### 読解文
Google Cloud が ADAM と THOR による小惑星の探査を支援

Google Cloud Japan Team
※この投稿は米国時間 2022 年 5 月 31 日に、Google Cloud blog に投稿されたものの抄訳です。
小惑星は、太陽の周りを回る比較的小さな天体です。小惑星自体が興味深い天体であることはもちろん、太陽系の構成と形成の理解を深めるため、そして、小惑星が近いうちに私たちの暮らす地球に接近しすぎないことを確かめるためにも、その位置と軌道を把握することは非常に価値のあることです。
小惑星は小さいので確認しづらく、多くの摂動の影響を受けるため、理想的なケプラー軌道とはかけ離れたものになることがよくあります。このような天体を発見して追跡するためには、最も高性能な望遠鏡を使って、長い時間をかけて専門的な調査を行う必要があります。
小惑星研究所は、Google Cloud の協力を得て、既存のデータセット内に隠れている小惑星を発見する新しい方法を見つけました。これらの小惑星を発見できなかったのは、見えないからではなく(既存の空の観測画像にはずっと存在しています)、今まではこうしたデータセット内にある小惑星を認識するコンピューティング能力がなかったためです。

### 出典抜粋
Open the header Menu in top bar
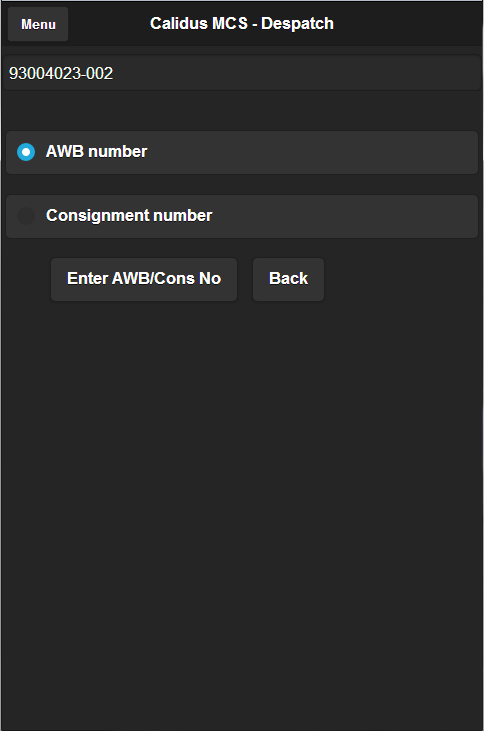This screenshot has height=731, width=484. [x=38, y=24]
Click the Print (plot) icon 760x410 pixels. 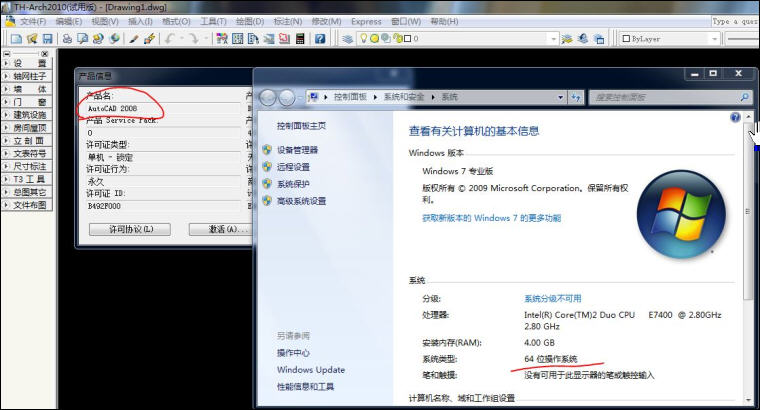[67, 39]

### 取り組む課題
**1)** 小惑星探査の記事のうち、「小惑星は、太陽の周りを回る比」から「な調査を行う必要があります。」までのすべてを一字一句変えずに再掲してください。
**2)** 小惑星探査の記事によると、元の記事が Google Cloud blog に投稿されたのはいつですか?

### 解答済みの課題
**1)**
小惑星は、太陽の周りを回る比較的小さな天体です。小惑星自体が興味深い天体であることはもちろん、太陽系の構成と形成の理解を深めるため、そして、小惑星が近いうちに私たちの暮らす地球に接近しすぎないことを確かめるためにも、その位置と軌道を把握することは非常に価値のあることです。
小惑星は小さいので確認しづらく、多くの摂動の影響を受けるため、理想的なケプラー軌道とはかけ離れたものになることがよくあります。このような天体を発見して追跡するためには、最も高性能な望遠鏡を使って、長い時間をかけて専門的な調査を行う必要があります。

**2)** 米国時間 2022 年 5 月 31 日です。